### WHAT THE TASK ASKS:
Return every line of the records that includes the string "agent".

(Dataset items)

----------

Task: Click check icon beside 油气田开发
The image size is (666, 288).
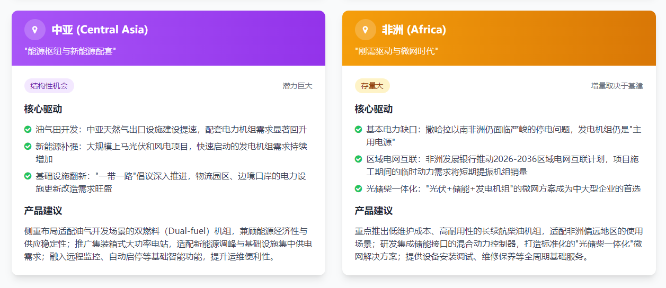Action: point(28,129)
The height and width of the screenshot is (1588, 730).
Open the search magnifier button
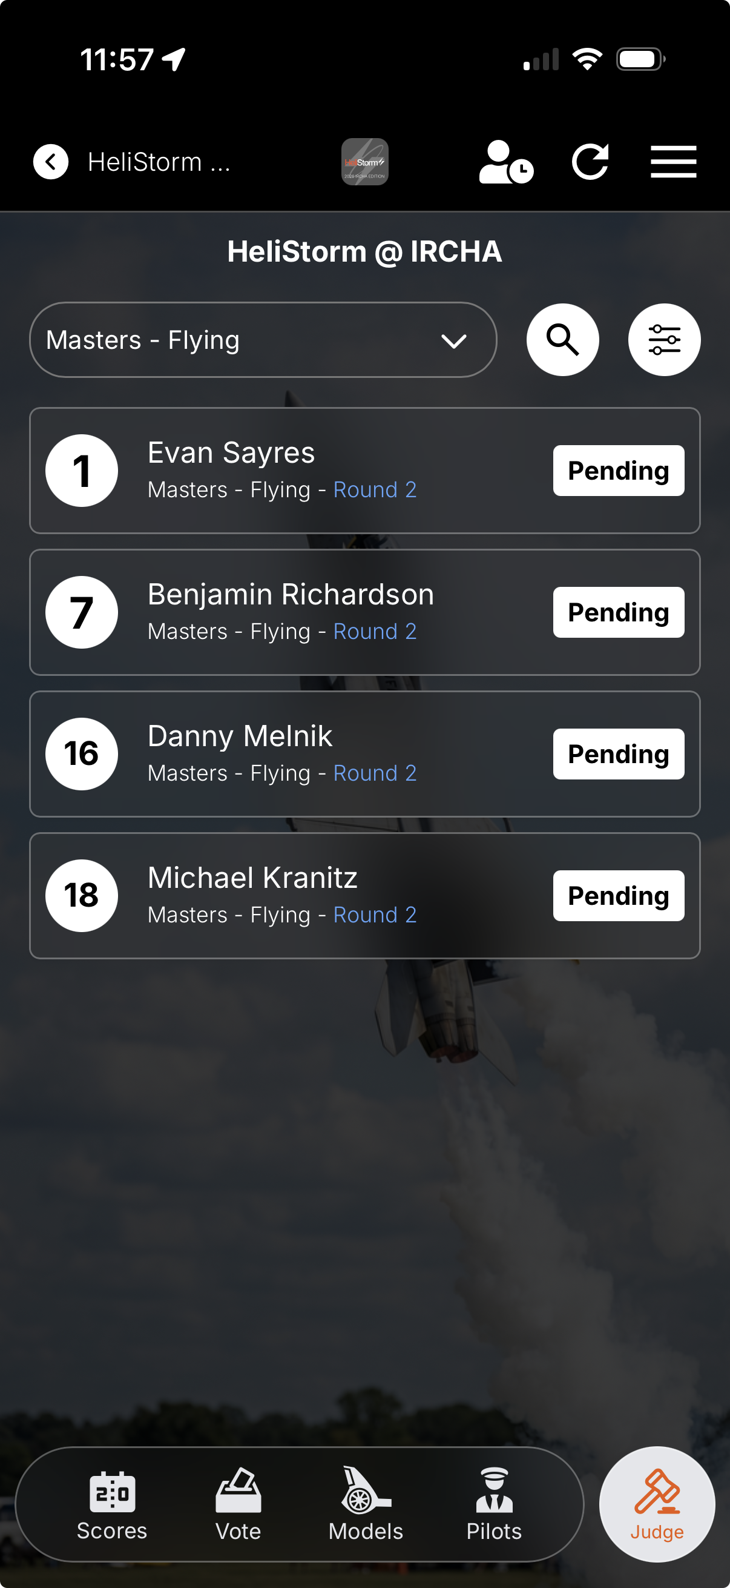pyautogui.click(x=562, y=340)
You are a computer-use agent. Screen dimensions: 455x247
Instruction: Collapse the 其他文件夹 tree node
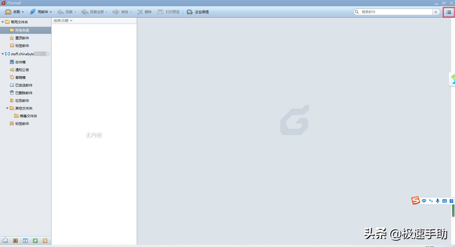pos(7,108)
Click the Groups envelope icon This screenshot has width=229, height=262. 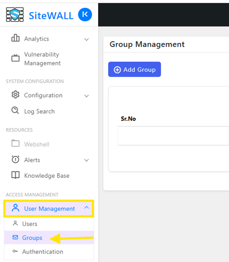click(x=15, y=237)
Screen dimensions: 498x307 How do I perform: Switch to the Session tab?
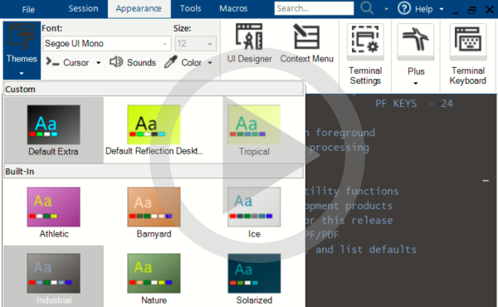click(x=83, y=8)
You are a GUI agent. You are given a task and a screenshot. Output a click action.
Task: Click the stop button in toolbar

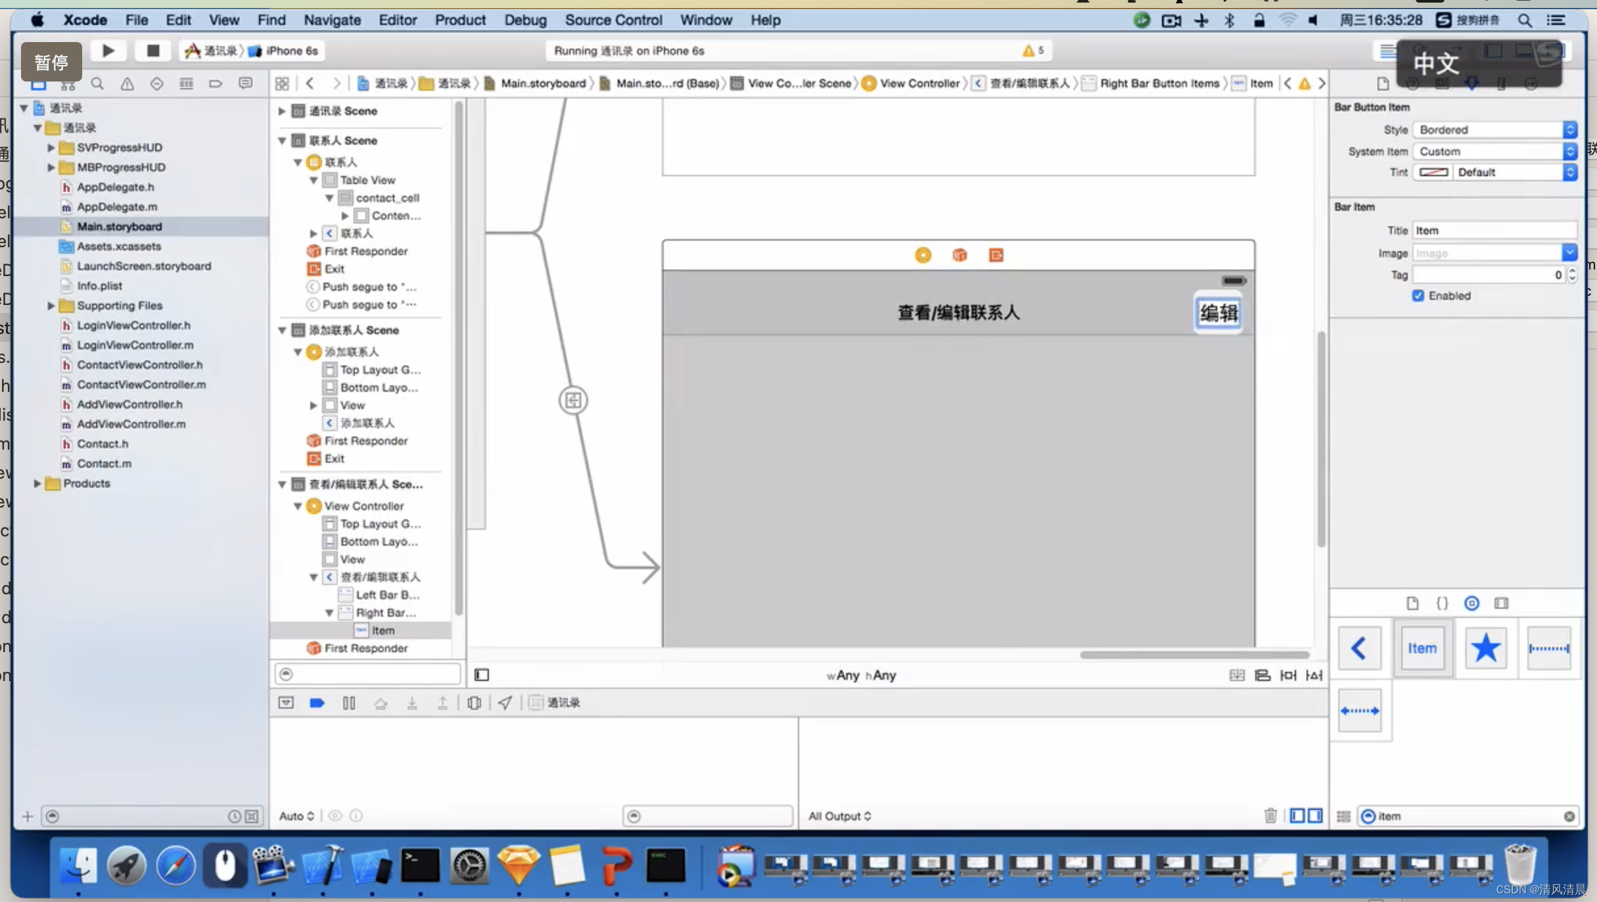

----------

### ANSWER SECTION:
You are a computer-use agent. Screen dimensions: 455x247
You are a GUI agent. You are given a task and a screenshot. Output a click action.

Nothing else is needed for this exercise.